Partai Demokrat Menolak

Anggota Badan Legislasi (Baleg) DPR RI Hinca Pandjaitan mengatakan fraksinya menolak Rancangan Undang-Undang Omnibus Law Cipta Kerja (RUU Ciptaker) disetujui menjadi UU karena banyak hal yang harus dibahas kembali secara mendalam dan komprehensif.

"Fraksi Demokrat menilai tidak perlu terburu-buru dalam pembahasan RUU Cipta Kerja, dan kami menyarankan dilakukan pembahasan lebih utuh dan melibatkan berbagai stakeholder yang berkepentingan," kata Hinca dalam Rapat Kerja Baleg bersama pemerintah dan DPD RI.

Hinca menjelaskan ada tiga catatan kritis F-Demokrat terkait RUU Ciptaker; pertama, ada ketidakadilan di ketenagakerjaan, seperti aturan prinsip no work no pay oleh pengusaha karena upah dibayar berdasarkan satuan waktu kerja per-jam.

Menurut dia, aturan mengenai hak pekerja atas istirahat selama dua hari dalam sepekan juga dihilangkan karena 40 jam dalam satu pekan dikembalikan dalam perjanjian kerja.

"RUU ini juga mengandung sistem easy hiring but easy firing, misalnya ketentuan mengenai pekerja kontrak dan outsourcing yang dilonggarkan secara drastis juga menyebabkan pekerja kesulitan mendapatkan kepastian hak untuk menjadi pekerja tetap," ujarnya.

Kedua, menurut dia, terkait sektor lingkungan hidup dan pertanahan, RUU Ciptaker berpotensi memunculkan dampak mengkhawatirkan bagi sektor pertanahan karena melegalkan perampasan lahan sebanyak dan semudah mungkin untuk Proyek Prioritas Pemerintah dan Proyek Strategis Nasional yang pelaksanaannya dapat diserahkan kepada swasta.

Dalam masalah lingkungan hidup menurut dia, RUU tersebut memberikan kemudahan syarat pembukaan lahan untuk perusahaan di berbagai sektor dan pengadaan lahan di bawah lima hektare.

"Padahal untuk wilayah perkotaan padat penduduk seperti Jakarta, Surabaya dan lainnya, luas lima hektare dapat ditinggali oleh ratusan kepala keluarga. Akibat pengaturan ini, penggusuran paksa dengan skala kecil sangat mudah dilakukan pemerintah daerah," katanya.

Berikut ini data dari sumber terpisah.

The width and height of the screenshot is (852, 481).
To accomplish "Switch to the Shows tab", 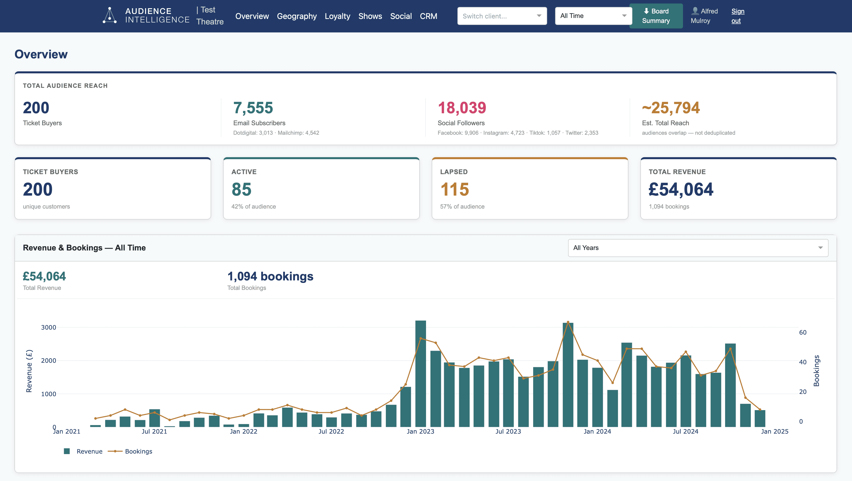I will click(370, 16).
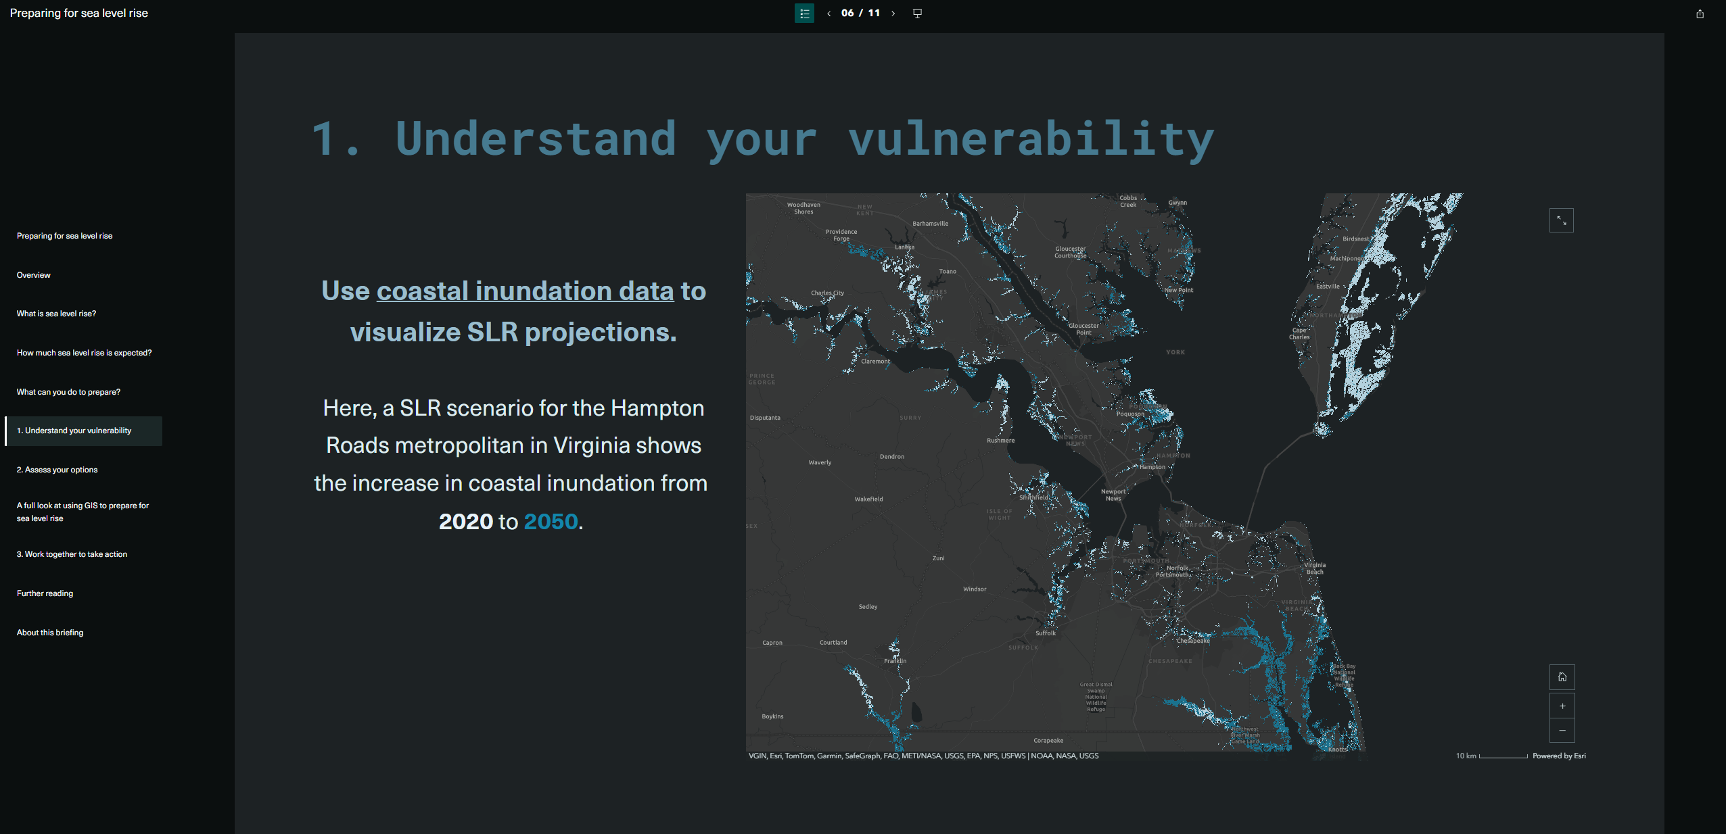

Catatan ketiga menurut Hinca, terkait sentralisasi peraturan dari daerah ke pusat, fraksinya menyoroti pemberian kewenangan yang terlalu besar kepada pemerintah pusat akan menjadikannya superior dibandingkan legislatif, yudikatif, dan pemda.

Padahal menurut dia, tujuan RUU Ciptaker adalah mengefektifkan birokrasi namun aturan terbaru tersebut justru akan merumitkan proses birokrasi karena tidak adanya kepastian dan kejelasan hukum dalam hal perizinan berusaha.

"Kami juga menilai proses pembahasan poin-poin krusial dalam RUU Ciptaker kurang transparan dan akuntabel. Hal itu karena tidak banyak melibatkan elemen masyarakat, pekerja, dan jaringan masyarakat sipil," ujarnya.